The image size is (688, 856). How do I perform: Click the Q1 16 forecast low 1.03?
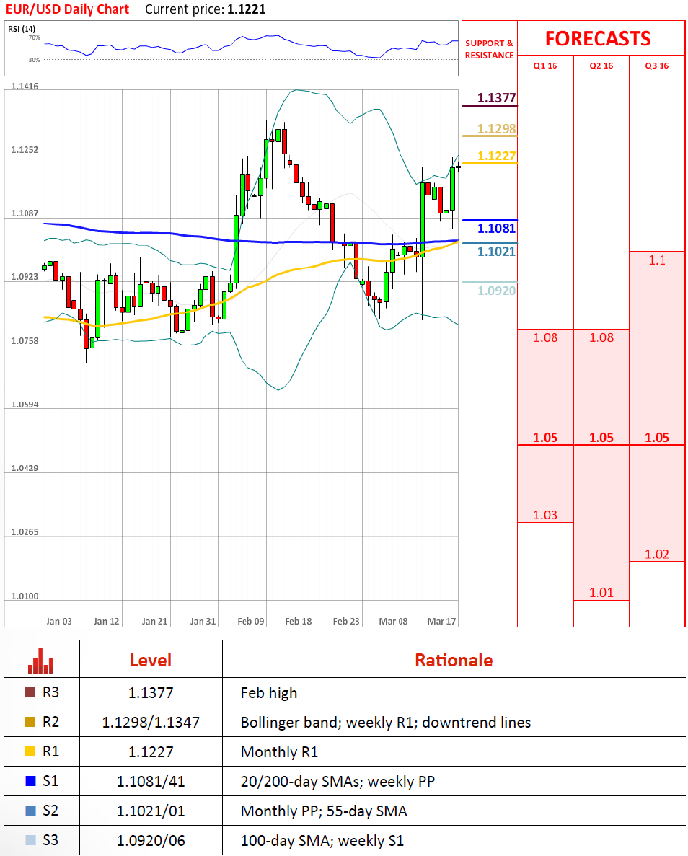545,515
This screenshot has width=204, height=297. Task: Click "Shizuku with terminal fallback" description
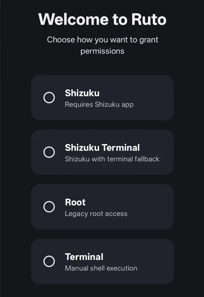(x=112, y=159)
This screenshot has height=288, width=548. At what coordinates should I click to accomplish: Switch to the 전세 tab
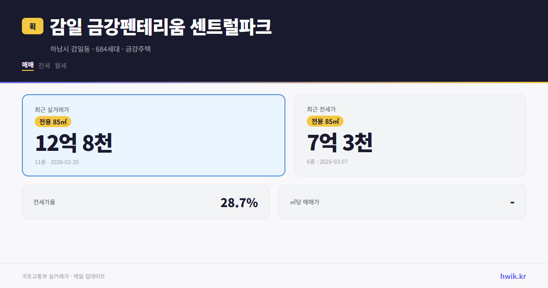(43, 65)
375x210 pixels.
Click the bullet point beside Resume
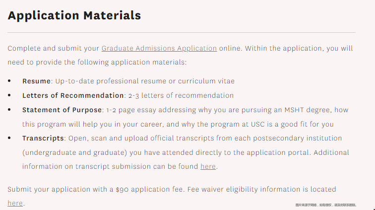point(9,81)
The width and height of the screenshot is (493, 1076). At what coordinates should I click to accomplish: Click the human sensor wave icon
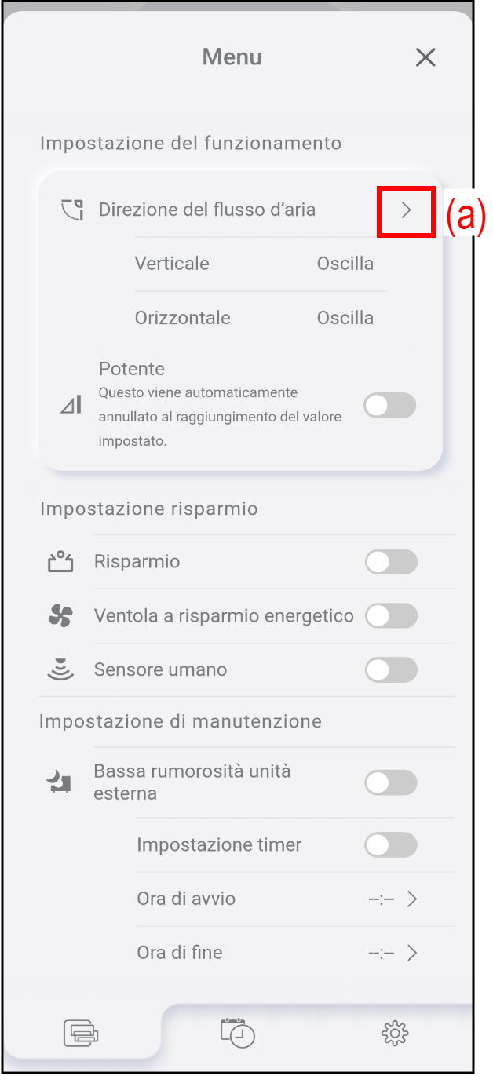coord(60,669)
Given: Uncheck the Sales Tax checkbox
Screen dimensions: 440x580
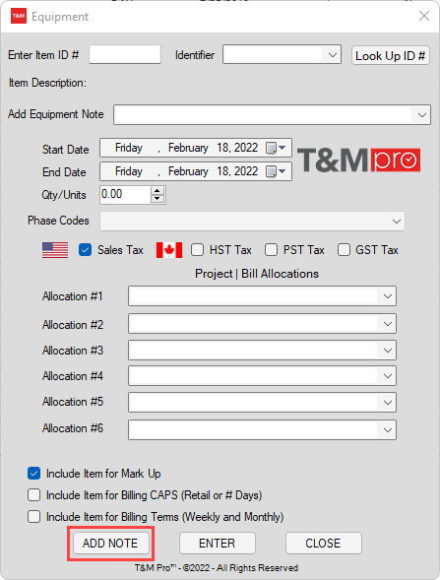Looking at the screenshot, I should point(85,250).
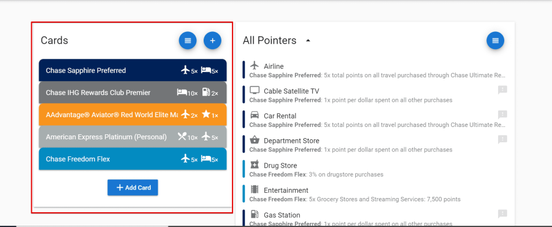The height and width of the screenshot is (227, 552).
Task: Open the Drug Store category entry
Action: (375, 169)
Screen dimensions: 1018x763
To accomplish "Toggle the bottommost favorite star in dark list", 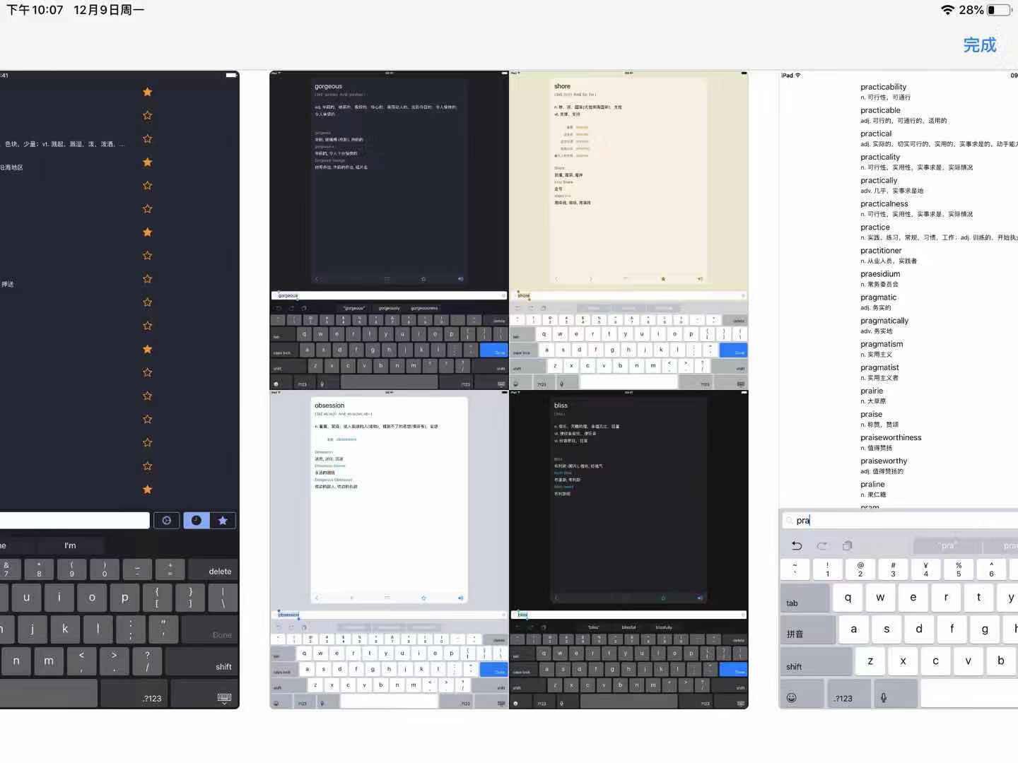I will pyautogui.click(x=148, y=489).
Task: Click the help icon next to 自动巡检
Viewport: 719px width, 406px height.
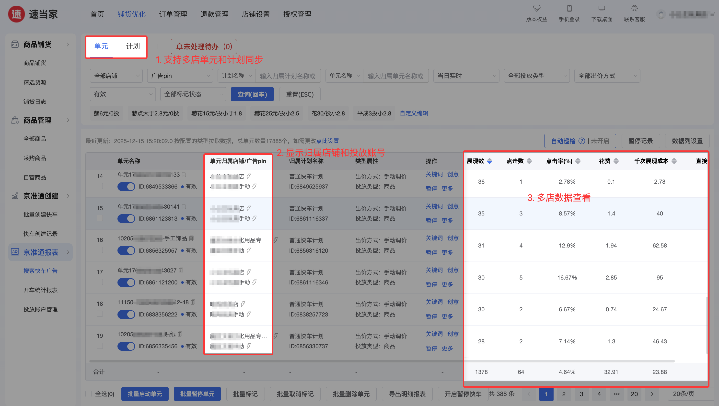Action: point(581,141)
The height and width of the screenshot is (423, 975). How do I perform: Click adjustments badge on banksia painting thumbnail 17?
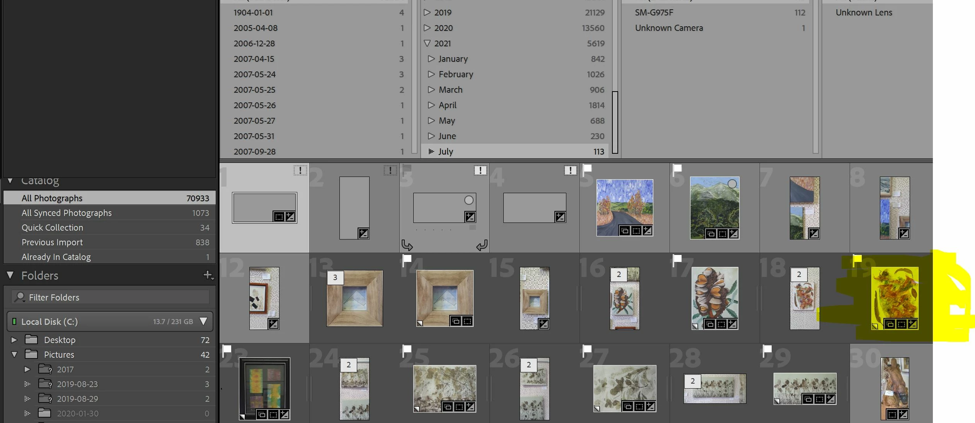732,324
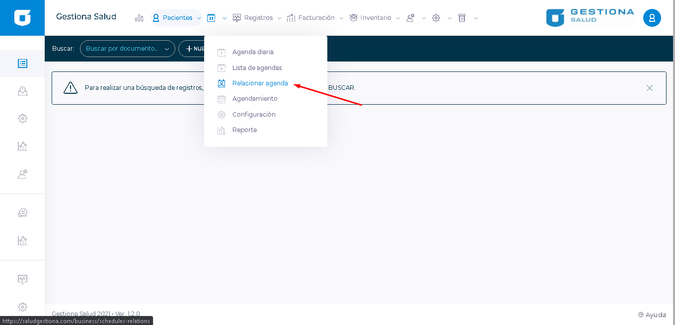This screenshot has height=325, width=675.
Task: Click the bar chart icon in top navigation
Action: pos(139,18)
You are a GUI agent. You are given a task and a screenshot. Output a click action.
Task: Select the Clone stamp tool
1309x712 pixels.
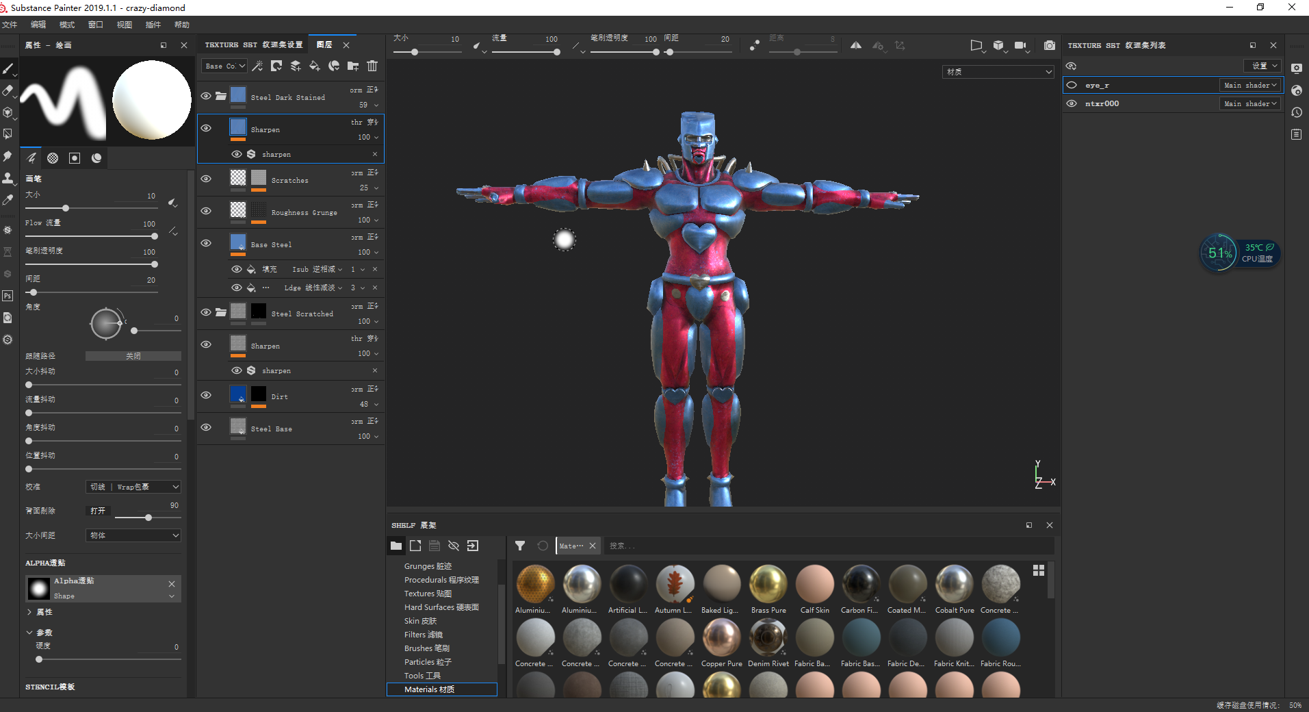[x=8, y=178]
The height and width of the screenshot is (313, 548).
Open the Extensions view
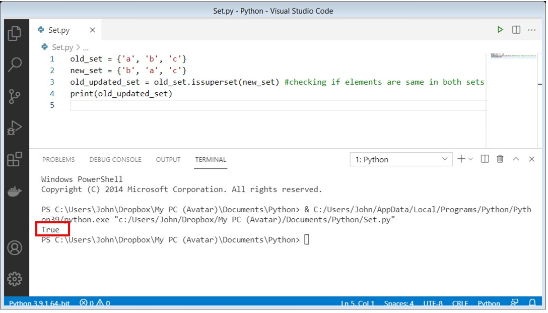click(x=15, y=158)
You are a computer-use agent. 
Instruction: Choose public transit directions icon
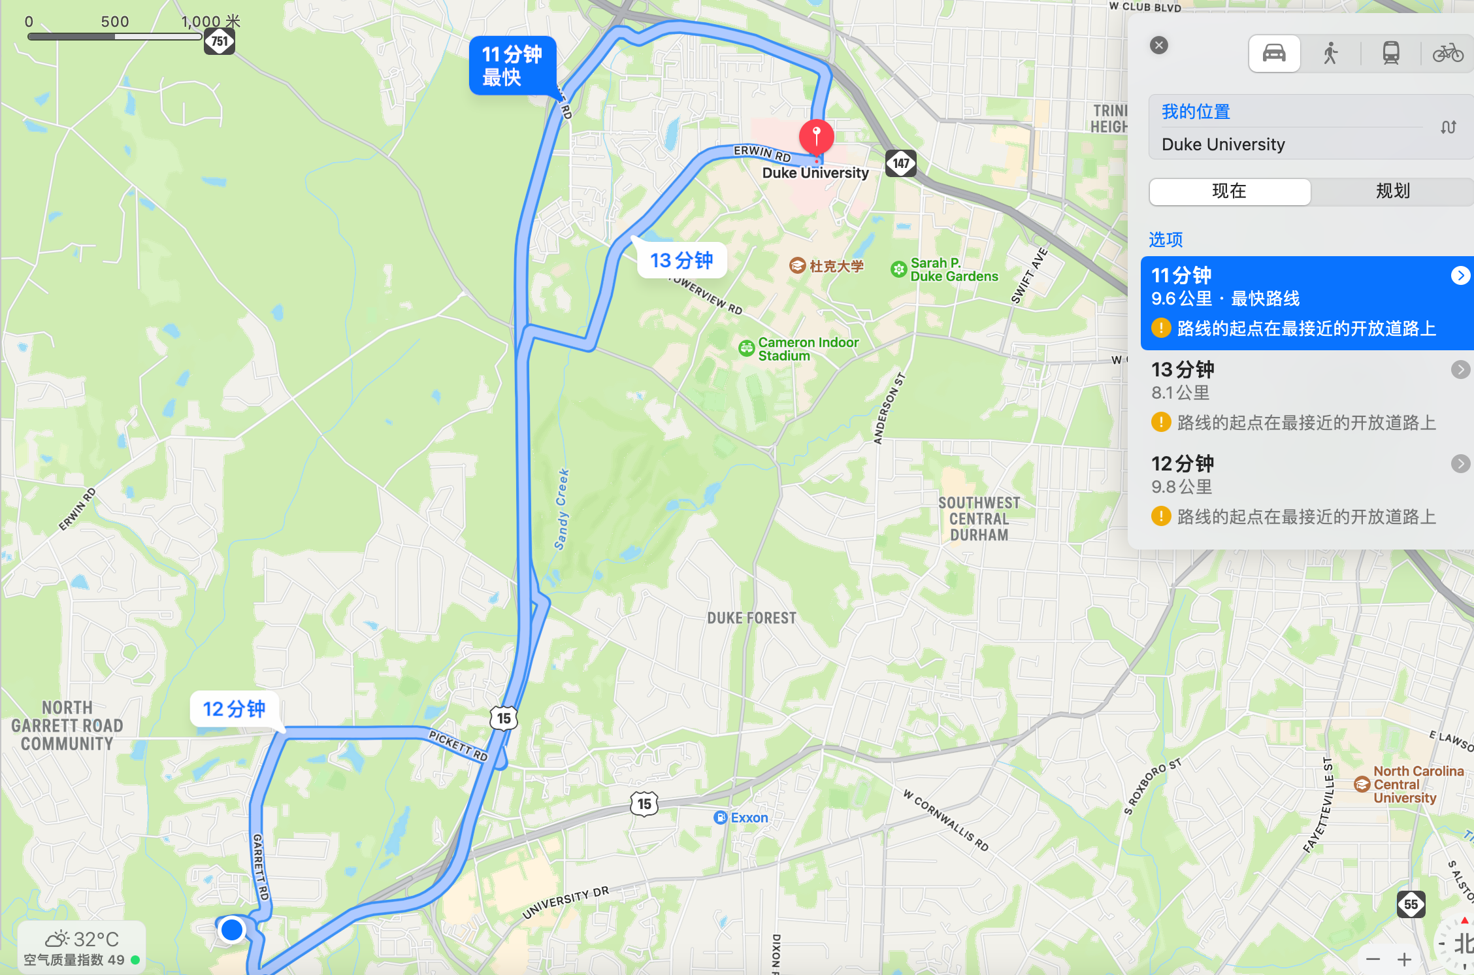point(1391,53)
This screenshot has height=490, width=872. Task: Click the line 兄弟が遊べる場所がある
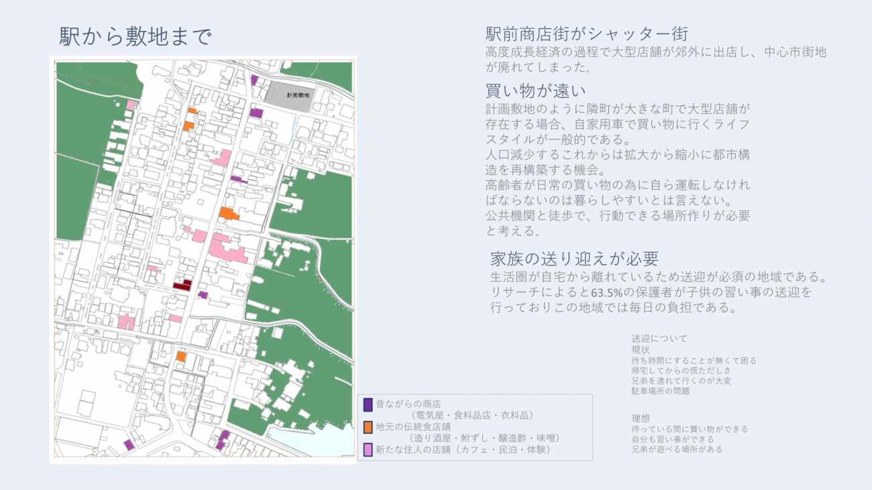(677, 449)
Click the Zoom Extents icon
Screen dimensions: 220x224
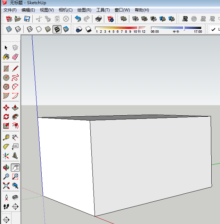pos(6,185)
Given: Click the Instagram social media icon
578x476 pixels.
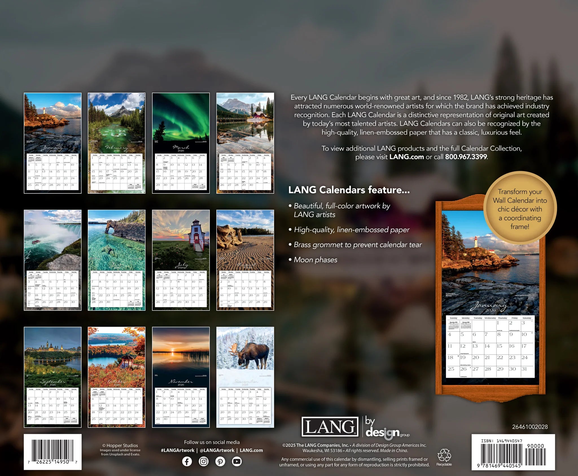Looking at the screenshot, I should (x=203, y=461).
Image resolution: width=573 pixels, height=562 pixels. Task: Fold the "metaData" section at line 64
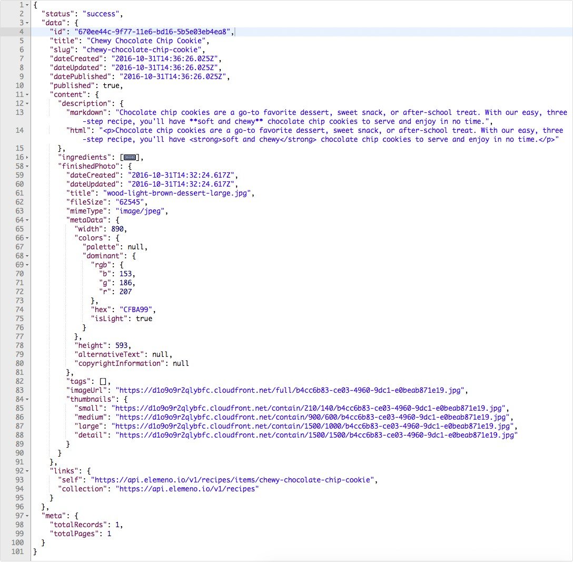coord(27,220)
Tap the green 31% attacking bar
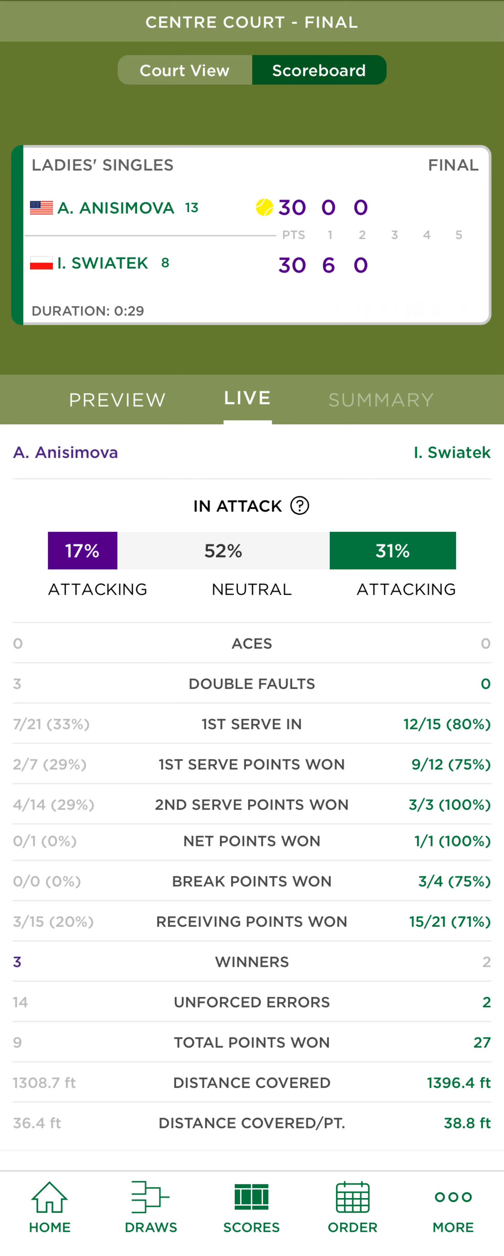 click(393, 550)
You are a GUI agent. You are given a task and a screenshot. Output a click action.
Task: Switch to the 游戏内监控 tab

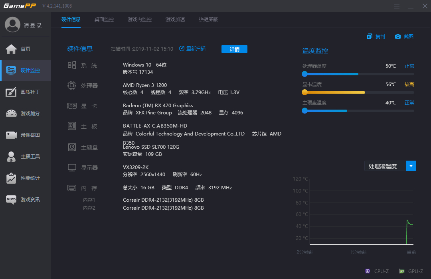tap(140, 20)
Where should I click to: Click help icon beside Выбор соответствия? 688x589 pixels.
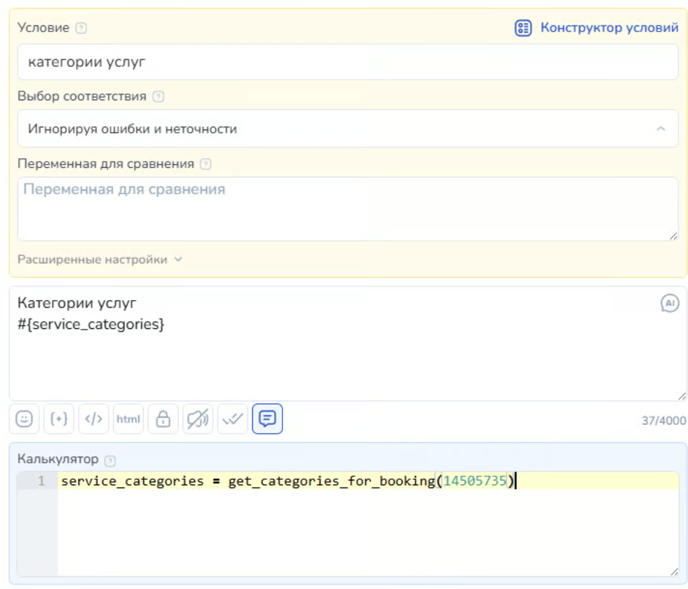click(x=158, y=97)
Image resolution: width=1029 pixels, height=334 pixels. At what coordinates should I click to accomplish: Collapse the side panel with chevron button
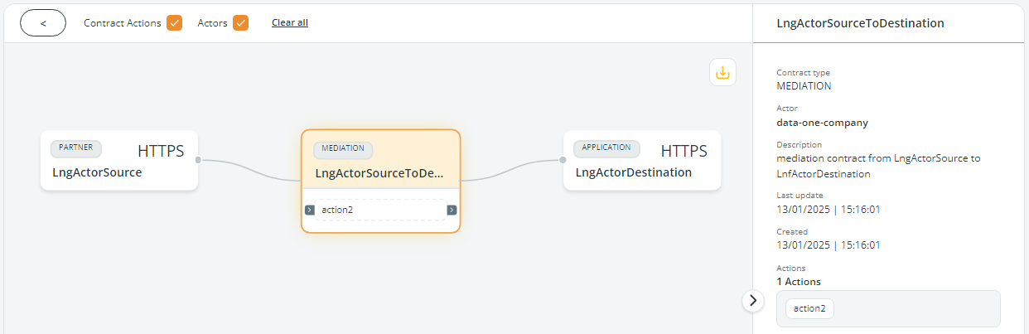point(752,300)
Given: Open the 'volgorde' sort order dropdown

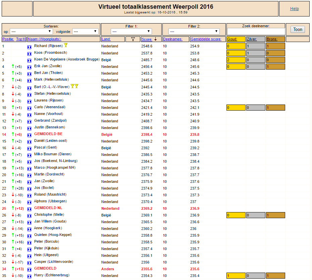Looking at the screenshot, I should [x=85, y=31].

▸ **What the task requires**
Arrange everything from the start of the records down to the line containing "Action: (375, 169)" as a JSON list of strings, one string per line and no blank lines. Leave the pictures out.

▸ **Output for this exercise**
[
  "The image size is (688, 856). How do I perform: Click the Q1 16 forecast low 1.03?",
  "545,515",
  "This screenshot has width=204, height=297. Task: Click \"Shizuku with terminal fallback\" description",
  "(x=112, y=159)",
  "This screenshot has height=288, width=548. At what coordinates should I click to accomplish: Switch to the 전세 tab",
  "(43, 65)",
  "375x210 pixels.",
  "Click the bullet point beside Resume",
  "point(9,81)",
  "The width and height of the screenshot is (493, 1076). At what coordinates should I click to accomplish: Click the human sensor wave icon",
  "coord(60,669)",
  "Given: Uncheck the Sales Tax checkbox",
  "Screen dimensions: 440x580",
  "Looking at the screenshot, I should point(85,250).",
  "The height and width of the screenshot is (227, 552).",
  "Task: Open the Drug Store category entry",
  "Action: (375, 169)"
]